麻姑
麻姑とは
麻姑(まこ)は道教の有名な仙女です。マコなんて聞くと可愛い女の子みたいですが、見た目は二十歳前の美女です。ただこの仙女様、地球上の海が陸地に変わるのを三回目撃したと言いますから、年齢は何千歳か何万歳かわからないというすごい方!中国語に“沧海桑田 cāng hǎi sāng tián”(世の移り変わりの激しいこと)という成語がありますがこれは麻姑のこの話が元になっています。
麻姑の手
麻姑は爪が鳥のように長かったそうです。
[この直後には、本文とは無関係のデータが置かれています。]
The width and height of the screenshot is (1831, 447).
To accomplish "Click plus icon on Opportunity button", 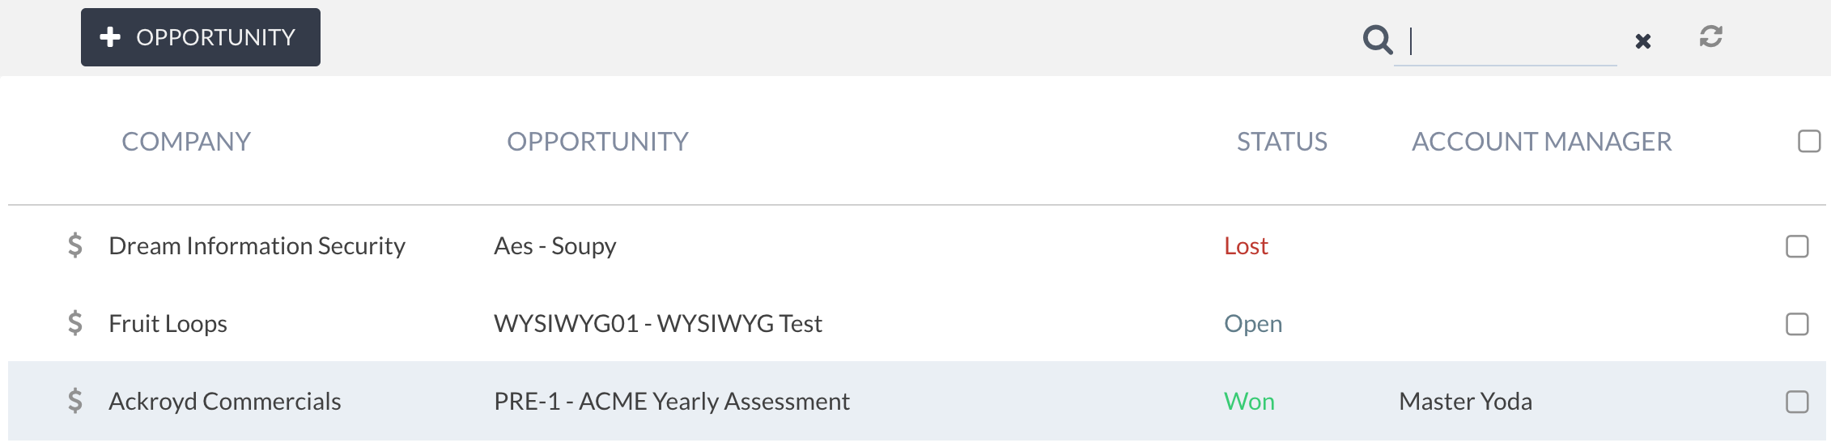I will [x=110, y=37].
ある時不謹慎な男が「これで背中を掻いてもらったら気持ちいいだろうなあ」とつい心に思うとなんとこの思いはすぐに見抜かれてしまい、罰が当たって何者かにぶんなぐられます。ところが、なぐっている人の姿は見えなかったそうです。この話が「マゴの手」の由来で日本では「孫の手」と書きますが、元は「麻姑の手」だったんですね。
麻姑と西王母
三月三日は西王母の誕生日で、天では蟠桃のパーティが開かれ神仙たちが各地からやってきて誕生日をお祝いします。百花、ボタン、シャクヤク、カイドウの花仙は麻姑をさそって一緒にこのパーティに参列、花仙はそれぞれ自分の花を祝いの品とし、麻姑は絳珠の河原で霊芝で作った寿酒をプレゼントします。このお酒、蓋をあけるや馥郁(ふくいく)たる香りがあたりに漂い、西王母も大満足。こうして麻姑は西王母から「女寿仙」の名を授かるのでした。
麻姑と酒
さてこのお酒を造った場所ですが絳珠の河原というのは陝西省終南山にあります。別の説では江西省にある麻姑山中の十三泓清泉で作ったとも言われています。伝説・神話というのはこのように、いろいろな場所で語り伝えられるものなのでしょうね。
『麻姑献寿』
昔老人の長寿の祝いと言えば必ず絵を飾ったそうで、絵には男女の別があり、老女の長寿の祝いには『麻姑献寿』の絵を掛けて祝いました。この絵の中で美しい麻姑は雲に乗り、手には祝いの品を持っています。一つは美酒で、これは麻姑が自ら醸造したもの、もう一つは桃の実で、これは西王母から贈られたものです。『麻姑献寿』にはいろいろなパターンの図柄がありますが、この二つは欠かすことができません。というのも桃と酒はどちらも長寿の象徴だからです。
京劇の『麻姑献寿』
麻姑が西王母の誕生日にはせ参じる『麻姑献寿』の物語は京劇にもなっていて、西王母や麻姑、それに八仙人も登場し、おめでたく華やかな物語を展開しています。